WHAT YOU WILL DO: In the following listing, find the lines containing "rating" and report them.

*** PROVIDED RECORDS

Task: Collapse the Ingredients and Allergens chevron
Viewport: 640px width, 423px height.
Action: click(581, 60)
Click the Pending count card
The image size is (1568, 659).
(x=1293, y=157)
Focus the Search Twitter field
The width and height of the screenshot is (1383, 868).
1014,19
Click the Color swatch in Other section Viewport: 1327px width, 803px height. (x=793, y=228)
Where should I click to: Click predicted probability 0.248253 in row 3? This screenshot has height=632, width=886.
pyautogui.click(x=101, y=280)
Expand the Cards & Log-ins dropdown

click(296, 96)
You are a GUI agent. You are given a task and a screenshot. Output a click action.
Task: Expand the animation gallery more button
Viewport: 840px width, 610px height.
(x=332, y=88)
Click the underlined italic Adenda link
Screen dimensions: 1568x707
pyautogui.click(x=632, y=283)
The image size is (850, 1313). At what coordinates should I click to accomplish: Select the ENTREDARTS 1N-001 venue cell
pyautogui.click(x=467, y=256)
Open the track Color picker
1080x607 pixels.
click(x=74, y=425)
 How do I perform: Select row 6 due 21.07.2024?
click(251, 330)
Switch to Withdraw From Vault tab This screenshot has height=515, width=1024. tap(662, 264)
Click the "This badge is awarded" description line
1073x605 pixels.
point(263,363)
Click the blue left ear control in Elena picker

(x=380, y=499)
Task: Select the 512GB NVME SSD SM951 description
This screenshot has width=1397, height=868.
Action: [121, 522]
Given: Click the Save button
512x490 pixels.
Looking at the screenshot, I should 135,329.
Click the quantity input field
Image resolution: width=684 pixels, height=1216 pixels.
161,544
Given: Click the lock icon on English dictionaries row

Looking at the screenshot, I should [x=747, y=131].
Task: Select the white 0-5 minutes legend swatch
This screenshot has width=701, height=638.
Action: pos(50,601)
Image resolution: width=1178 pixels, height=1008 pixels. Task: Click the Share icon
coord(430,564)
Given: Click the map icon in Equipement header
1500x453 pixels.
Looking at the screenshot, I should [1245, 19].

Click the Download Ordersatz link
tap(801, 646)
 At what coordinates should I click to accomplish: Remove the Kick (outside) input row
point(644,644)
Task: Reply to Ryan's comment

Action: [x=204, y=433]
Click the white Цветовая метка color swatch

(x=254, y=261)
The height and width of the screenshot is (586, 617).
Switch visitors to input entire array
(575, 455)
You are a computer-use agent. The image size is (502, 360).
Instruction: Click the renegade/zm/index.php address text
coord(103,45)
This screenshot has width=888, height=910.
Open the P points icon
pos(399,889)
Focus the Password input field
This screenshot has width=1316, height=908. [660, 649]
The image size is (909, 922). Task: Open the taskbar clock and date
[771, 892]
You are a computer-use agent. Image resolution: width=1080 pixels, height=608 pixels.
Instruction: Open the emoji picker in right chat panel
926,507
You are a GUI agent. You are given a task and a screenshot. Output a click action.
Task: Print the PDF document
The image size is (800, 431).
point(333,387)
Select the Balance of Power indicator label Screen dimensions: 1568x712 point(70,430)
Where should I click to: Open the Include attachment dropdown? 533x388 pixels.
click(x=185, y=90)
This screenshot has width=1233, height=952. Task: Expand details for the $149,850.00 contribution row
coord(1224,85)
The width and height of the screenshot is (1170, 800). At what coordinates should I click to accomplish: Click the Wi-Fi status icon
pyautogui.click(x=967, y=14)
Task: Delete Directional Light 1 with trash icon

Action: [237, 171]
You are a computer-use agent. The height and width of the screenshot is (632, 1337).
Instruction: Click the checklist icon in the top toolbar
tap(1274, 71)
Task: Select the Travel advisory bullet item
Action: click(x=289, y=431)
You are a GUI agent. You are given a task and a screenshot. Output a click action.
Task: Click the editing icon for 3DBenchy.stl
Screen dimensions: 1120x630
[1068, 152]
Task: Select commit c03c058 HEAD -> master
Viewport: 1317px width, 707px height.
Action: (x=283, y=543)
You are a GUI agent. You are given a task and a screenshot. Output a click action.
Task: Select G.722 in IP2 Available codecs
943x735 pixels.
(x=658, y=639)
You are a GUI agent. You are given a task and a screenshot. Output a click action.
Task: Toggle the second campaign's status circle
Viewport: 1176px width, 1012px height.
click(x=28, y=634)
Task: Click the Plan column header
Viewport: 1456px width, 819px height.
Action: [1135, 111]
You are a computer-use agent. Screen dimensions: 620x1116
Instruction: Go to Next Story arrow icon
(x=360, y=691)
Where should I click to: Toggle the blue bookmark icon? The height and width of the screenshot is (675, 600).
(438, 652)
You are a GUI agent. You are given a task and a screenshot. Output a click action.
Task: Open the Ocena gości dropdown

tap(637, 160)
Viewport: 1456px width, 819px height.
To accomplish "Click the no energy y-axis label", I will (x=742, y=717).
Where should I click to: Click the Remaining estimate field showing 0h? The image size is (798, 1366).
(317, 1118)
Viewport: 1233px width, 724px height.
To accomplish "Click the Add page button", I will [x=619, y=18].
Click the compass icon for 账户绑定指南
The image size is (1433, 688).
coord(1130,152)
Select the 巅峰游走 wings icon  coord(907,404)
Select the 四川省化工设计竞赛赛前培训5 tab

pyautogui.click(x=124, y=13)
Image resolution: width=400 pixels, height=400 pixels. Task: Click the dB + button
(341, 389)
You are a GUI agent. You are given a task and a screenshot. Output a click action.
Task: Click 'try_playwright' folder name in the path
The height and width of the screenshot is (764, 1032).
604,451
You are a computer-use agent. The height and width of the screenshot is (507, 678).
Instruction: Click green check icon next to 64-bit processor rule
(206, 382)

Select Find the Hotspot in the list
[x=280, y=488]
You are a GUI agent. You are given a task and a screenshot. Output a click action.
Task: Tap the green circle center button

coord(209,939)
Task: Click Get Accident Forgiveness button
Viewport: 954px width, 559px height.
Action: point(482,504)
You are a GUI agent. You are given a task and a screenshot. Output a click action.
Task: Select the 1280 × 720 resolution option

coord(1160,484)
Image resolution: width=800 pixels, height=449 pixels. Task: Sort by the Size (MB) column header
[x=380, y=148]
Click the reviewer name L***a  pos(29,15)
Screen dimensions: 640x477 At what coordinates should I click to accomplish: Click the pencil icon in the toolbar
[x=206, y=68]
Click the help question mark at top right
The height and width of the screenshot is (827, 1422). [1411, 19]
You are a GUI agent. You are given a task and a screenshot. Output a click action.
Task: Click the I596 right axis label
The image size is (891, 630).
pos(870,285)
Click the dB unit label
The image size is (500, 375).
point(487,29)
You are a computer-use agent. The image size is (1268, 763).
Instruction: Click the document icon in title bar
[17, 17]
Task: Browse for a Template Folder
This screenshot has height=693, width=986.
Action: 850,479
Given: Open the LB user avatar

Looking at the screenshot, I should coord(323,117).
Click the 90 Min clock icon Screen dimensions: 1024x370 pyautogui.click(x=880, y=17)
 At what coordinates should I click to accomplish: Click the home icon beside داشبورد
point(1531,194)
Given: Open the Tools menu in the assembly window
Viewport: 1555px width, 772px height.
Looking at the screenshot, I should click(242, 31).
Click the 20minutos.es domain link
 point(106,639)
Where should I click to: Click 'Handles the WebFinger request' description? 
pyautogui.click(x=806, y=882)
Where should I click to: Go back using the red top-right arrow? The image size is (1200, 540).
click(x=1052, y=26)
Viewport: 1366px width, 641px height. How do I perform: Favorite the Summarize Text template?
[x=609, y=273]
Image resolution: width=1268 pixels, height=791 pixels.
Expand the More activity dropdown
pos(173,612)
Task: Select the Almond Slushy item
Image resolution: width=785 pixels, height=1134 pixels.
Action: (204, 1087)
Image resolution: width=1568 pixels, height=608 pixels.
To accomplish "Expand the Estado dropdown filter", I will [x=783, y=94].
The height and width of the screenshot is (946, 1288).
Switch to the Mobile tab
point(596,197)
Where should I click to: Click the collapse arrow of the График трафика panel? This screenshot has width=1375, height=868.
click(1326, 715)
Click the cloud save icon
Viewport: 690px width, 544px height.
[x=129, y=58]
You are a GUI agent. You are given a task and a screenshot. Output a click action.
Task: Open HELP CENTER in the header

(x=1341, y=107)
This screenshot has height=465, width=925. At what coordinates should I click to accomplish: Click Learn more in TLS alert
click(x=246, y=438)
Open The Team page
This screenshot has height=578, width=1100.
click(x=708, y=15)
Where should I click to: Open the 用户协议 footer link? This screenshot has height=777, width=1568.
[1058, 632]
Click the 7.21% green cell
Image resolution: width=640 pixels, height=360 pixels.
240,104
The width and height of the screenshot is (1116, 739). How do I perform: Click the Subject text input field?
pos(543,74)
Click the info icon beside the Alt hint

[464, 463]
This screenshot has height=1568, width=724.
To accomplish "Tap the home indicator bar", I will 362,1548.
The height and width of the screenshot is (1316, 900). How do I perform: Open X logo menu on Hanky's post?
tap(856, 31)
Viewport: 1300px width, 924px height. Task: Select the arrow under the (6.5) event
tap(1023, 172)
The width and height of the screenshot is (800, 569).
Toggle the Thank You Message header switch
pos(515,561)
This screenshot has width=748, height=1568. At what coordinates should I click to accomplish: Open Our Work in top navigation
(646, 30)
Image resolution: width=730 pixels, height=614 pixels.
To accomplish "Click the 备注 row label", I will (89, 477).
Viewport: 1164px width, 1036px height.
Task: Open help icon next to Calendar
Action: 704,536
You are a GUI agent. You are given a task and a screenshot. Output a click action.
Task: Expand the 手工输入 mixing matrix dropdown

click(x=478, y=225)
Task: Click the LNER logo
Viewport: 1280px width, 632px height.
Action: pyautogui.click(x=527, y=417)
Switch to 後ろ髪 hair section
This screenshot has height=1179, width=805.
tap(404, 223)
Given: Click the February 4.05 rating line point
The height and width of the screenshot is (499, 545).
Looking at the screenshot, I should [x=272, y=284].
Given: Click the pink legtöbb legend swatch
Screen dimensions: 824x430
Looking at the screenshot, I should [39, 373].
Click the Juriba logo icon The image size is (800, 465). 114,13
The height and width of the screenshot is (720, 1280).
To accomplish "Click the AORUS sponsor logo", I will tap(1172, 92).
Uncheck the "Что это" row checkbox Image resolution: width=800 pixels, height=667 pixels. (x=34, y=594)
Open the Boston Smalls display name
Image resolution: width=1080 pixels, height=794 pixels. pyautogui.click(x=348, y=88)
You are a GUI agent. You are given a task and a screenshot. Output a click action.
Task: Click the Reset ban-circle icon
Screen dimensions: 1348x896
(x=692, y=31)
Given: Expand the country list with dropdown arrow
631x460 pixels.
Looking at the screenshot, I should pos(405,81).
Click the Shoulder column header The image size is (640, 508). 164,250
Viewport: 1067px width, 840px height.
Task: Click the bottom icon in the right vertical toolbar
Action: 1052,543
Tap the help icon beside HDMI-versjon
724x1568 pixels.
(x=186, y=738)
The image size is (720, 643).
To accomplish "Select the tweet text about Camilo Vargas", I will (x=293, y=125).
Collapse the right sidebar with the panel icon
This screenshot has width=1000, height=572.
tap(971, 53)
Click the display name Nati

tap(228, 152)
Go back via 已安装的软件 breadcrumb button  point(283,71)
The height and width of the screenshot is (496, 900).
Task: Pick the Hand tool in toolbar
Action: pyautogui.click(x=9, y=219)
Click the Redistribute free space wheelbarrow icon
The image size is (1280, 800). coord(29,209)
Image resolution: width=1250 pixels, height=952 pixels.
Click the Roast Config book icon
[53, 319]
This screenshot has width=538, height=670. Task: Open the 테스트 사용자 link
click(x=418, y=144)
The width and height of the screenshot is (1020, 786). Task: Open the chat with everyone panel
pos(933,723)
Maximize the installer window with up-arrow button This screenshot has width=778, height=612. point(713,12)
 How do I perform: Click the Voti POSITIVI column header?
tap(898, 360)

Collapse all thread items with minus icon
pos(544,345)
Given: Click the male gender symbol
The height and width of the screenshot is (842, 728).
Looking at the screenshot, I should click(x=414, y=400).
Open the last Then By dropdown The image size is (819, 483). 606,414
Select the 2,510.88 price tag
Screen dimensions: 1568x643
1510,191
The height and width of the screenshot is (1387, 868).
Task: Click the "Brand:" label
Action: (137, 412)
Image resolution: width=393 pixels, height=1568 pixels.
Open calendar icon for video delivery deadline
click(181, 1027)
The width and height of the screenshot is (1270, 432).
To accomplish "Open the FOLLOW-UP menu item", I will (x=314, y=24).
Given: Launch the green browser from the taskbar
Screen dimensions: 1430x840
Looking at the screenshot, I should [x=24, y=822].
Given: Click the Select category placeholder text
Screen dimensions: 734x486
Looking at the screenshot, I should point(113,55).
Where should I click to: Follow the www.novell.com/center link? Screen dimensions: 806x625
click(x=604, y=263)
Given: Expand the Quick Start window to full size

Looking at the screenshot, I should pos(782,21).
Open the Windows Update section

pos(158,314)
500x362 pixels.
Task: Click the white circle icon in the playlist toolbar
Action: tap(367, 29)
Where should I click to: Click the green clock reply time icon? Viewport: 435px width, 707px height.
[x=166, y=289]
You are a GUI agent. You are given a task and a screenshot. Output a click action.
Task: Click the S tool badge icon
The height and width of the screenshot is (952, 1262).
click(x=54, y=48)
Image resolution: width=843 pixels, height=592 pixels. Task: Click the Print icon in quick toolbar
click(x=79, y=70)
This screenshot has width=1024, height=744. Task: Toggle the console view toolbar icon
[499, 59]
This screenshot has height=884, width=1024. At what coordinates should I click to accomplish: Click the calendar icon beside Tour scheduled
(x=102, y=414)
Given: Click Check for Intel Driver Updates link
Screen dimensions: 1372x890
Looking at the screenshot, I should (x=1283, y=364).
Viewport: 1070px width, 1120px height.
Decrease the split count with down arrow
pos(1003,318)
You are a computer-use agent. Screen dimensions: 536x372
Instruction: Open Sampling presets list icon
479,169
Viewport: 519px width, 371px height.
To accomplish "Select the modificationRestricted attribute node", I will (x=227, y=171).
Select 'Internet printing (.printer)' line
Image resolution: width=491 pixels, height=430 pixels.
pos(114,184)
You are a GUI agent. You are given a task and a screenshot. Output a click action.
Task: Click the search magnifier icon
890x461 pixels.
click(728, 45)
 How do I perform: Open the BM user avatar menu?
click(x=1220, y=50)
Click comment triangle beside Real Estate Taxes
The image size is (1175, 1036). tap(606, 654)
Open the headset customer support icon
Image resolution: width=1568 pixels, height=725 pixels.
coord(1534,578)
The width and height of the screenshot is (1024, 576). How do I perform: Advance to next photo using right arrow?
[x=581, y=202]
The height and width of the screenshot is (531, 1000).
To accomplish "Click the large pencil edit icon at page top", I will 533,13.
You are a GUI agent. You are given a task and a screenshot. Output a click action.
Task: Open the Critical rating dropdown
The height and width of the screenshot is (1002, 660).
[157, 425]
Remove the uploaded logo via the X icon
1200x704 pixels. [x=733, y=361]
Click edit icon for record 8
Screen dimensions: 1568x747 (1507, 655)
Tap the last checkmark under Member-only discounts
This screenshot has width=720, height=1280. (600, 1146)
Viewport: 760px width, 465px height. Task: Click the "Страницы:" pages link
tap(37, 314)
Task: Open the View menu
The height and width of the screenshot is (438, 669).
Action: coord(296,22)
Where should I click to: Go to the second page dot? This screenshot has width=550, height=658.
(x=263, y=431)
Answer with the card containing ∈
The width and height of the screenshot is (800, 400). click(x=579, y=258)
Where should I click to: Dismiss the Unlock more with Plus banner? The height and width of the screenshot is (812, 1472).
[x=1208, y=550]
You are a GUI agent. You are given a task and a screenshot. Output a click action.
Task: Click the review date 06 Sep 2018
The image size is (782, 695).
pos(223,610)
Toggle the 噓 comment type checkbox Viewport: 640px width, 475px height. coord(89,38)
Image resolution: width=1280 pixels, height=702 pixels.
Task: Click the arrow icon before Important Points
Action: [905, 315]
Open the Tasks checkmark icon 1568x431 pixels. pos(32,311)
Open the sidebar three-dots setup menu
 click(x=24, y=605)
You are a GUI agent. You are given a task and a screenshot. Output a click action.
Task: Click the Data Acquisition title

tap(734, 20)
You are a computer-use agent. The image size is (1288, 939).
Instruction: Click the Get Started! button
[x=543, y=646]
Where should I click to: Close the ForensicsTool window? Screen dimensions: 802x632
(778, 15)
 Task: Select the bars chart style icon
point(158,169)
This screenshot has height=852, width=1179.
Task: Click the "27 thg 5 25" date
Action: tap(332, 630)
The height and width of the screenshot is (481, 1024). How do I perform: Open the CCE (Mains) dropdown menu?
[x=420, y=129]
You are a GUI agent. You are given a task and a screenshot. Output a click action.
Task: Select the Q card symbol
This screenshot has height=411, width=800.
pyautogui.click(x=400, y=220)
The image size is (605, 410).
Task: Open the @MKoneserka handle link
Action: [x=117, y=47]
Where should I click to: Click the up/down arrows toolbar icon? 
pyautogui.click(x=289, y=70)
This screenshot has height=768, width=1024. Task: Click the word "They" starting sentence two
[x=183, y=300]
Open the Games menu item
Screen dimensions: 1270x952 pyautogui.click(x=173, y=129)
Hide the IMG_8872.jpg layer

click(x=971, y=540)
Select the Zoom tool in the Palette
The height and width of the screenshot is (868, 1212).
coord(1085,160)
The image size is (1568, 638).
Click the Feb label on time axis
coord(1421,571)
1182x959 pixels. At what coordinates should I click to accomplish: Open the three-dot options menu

******

ANSWER BOX:
Given: Click the February 4.05 rating line point
Task: Open the Critical rating dropdown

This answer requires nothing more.